(WHAT TO DO) Could you reproduce all of the data below word for word, line by line?

A block of data
════════
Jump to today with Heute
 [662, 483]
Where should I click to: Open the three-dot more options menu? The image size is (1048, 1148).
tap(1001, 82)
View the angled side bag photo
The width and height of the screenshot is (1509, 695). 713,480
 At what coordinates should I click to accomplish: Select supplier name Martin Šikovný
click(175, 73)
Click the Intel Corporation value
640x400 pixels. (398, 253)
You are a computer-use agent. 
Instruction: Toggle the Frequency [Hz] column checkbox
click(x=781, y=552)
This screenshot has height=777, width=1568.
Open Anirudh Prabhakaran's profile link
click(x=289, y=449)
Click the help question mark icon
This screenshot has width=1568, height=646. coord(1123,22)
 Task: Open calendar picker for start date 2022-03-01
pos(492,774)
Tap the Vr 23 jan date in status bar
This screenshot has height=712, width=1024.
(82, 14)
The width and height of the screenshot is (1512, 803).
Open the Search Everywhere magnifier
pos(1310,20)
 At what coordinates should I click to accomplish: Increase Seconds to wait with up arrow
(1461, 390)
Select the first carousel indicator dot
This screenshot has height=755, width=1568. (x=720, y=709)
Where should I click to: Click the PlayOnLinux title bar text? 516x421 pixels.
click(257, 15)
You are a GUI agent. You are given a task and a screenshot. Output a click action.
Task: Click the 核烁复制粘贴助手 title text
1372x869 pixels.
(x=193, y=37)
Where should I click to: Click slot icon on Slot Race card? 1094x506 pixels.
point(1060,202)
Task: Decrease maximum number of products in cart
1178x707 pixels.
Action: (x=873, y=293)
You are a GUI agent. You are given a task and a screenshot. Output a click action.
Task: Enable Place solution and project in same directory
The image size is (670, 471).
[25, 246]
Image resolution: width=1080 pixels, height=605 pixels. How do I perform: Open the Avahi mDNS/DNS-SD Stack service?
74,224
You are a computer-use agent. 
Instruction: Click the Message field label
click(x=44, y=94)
════════
(ANSWER TO THIS PROBLEM)
Jump to today with Heute
 [662, 483]
Where should I click to: Open the three-dot more options menu? The image size is (1048, 1148).
tap(1001, 82)
View the angled side bag photo
The width and height of the screenshot is (1509, 695). 713,480
 At what coordinates should I click to accomplish: Select supplier name Martin Šikovný
click(175, 73)
Click the Intel Corporation value
640x400 pixels. (398, 253)
You are a computer-use agent. 
Instruction: Toggle the Frequency [Hz] column checkbox
click(x=781, y=552)
This screenshot has height=777, width=1568.
Open Anirudh Prabhakaran's profile link
click(x=289, y=449)
Click the help question mark icon
This screenshot has width=1568, height=646. coord(1123,22)
 Task: Open calendar picker for start date 2022-03-01
pos(492,774)
Tap the Vr 23 jan date in status bar
This screenshot has height=712, width=1024.
(82, 14)
The width and height of the screenshot is (1512, 803).
Open the Search Everywhere magnifier
pos(1310,20)
 At what coordinates should I click to accomplish: Increase Seconds to wait with up arrow
(1461, 390)
Select the first carousel indicator dot
This screenshot has height=755, width=1568. (x=720, y=709)
Where should I click to: Click the PlayOnLinux title bar text? 516x421 pixels.
click(257, 15)
You are a GUI agent. You are given a task and a screenshot. Output a click action.
Task: Click the 核烁复制粘贴助手 title text
1372x869 pixels.
(x=193, y=37)
Where should I click to: Click slot icon on Slot Race card? 1094x506 pixels.
point(1060,202)
Task: Decrease maximum number of products in cart
1178x707 pixels.
Action: (x=873, y=293)
You are a GUI agent. You are given a task and a screenshot. Output a click action.
Task: Enable Place solution and project in same directory
The image size is (670, 471).
[25, 246]
Image resolution: width=1080 pixels, height=605 pixels. How do I perform: Open the Avahi mDNS/DNS-SD Stack service?
74,224
You are a computer-use agent. 
Instruction: Click the Message field label
click(x=44, y=94)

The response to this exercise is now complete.